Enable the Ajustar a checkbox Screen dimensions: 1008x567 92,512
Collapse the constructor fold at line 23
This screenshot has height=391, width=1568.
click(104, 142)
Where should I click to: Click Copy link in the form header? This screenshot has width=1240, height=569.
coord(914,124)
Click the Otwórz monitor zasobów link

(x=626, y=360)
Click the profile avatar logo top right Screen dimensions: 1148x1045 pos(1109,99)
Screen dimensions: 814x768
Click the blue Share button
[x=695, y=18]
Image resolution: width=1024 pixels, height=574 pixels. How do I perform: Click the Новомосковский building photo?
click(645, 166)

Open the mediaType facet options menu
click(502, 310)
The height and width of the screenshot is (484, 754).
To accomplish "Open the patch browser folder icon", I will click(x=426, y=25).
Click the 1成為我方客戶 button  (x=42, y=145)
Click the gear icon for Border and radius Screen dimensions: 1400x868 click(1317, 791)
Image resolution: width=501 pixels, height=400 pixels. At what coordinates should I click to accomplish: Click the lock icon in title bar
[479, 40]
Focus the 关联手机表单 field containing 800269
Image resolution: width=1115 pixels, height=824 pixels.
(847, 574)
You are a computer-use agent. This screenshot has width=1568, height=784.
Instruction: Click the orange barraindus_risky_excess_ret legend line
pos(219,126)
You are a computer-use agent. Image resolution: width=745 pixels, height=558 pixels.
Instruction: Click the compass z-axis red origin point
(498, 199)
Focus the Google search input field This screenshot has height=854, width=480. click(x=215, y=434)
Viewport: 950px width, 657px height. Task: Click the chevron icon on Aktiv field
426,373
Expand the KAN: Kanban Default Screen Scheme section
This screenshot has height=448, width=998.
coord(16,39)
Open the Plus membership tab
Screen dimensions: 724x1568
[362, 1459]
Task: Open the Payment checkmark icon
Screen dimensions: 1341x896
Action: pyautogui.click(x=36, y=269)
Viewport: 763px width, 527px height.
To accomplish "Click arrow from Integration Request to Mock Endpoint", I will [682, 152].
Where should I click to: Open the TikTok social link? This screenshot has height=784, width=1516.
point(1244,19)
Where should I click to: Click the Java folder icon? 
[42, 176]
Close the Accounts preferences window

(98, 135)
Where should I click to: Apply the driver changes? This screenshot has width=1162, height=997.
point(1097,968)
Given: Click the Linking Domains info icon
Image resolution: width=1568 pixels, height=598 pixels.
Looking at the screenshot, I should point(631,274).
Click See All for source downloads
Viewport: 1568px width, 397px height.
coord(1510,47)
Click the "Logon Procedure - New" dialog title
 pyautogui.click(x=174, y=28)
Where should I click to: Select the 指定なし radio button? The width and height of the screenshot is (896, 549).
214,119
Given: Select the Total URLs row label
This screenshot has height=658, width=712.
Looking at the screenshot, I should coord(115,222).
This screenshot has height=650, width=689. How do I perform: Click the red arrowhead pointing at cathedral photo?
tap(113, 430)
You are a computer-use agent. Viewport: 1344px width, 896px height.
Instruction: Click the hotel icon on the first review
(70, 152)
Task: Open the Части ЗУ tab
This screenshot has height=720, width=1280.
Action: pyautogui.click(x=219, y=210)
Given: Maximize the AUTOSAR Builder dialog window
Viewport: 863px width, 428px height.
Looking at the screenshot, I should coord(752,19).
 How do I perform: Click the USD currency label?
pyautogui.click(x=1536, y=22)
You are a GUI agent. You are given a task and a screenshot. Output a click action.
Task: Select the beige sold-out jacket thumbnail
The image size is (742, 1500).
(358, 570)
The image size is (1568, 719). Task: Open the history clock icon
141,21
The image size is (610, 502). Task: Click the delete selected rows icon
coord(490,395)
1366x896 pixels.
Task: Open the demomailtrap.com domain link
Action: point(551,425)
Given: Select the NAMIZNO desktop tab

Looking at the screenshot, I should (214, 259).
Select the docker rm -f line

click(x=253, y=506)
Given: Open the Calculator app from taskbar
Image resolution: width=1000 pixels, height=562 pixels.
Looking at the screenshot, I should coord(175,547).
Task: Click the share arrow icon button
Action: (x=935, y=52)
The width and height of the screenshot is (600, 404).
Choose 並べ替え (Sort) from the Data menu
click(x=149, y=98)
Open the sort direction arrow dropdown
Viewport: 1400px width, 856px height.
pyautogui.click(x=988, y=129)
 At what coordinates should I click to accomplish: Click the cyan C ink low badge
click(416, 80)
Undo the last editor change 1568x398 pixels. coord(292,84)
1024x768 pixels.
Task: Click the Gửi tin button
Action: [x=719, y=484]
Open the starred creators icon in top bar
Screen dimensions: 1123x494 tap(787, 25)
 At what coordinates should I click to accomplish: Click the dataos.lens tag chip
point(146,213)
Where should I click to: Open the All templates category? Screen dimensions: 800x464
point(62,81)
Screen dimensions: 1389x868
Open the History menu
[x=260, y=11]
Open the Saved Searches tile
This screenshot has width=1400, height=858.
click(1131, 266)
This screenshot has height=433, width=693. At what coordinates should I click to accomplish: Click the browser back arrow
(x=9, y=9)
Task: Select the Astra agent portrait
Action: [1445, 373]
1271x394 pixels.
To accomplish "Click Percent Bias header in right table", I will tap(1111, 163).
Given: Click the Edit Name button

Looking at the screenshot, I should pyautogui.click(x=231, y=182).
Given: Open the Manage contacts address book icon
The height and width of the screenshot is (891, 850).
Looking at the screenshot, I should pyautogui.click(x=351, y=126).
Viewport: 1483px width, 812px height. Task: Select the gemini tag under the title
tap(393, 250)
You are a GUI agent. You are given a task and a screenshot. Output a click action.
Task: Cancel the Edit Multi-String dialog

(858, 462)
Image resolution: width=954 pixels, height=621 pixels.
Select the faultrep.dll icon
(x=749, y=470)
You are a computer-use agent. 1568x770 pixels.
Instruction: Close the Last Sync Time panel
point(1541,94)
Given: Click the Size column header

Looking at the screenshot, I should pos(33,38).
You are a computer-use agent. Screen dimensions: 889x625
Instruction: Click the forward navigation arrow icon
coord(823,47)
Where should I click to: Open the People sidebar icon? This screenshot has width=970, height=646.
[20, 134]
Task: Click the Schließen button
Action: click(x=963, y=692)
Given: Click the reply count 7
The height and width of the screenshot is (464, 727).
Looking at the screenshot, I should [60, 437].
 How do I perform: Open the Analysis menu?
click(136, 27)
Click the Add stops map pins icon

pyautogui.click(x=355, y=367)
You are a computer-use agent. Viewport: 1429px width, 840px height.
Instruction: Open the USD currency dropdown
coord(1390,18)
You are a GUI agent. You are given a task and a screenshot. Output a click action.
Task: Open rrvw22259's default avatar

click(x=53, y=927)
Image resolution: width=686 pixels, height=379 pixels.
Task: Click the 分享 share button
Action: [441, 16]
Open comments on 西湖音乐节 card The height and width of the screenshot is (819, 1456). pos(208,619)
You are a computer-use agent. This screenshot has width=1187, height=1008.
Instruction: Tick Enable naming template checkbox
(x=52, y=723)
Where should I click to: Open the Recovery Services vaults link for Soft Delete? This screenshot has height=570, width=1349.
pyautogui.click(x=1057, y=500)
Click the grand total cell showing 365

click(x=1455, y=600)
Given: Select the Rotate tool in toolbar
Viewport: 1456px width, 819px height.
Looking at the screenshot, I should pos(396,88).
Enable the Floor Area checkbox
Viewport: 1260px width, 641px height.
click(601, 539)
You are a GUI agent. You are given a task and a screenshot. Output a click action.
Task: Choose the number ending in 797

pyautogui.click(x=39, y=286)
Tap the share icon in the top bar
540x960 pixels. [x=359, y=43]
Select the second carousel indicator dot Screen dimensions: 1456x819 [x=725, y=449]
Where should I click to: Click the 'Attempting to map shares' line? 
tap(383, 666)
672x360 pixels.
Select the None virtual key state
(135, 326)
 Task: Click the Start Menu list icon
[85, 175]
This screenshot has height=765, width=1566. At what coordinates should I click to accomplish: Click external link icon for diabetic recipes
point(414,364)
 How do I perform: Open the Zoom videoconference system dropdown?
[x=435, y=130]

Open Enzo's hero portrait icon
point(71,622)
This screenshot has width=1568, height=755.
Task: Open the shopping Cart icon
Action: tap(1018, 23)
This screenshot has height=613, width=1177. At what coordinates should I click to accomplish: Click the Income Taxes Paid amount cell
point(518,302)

------------------------------------------------------------

Exercise instructions:
Copy the lines verbatim, beginning at the line that contains "Given: Select the NAMIZNO desktop tab" and ending after the line that contains "click(x=253, y=506)".

Output for this task:
Given: Select the NAMIZNO desktop tab

Looking at the screenshot, I should (214, 259).
Select the docker rm -f line

click(x=253, y=506)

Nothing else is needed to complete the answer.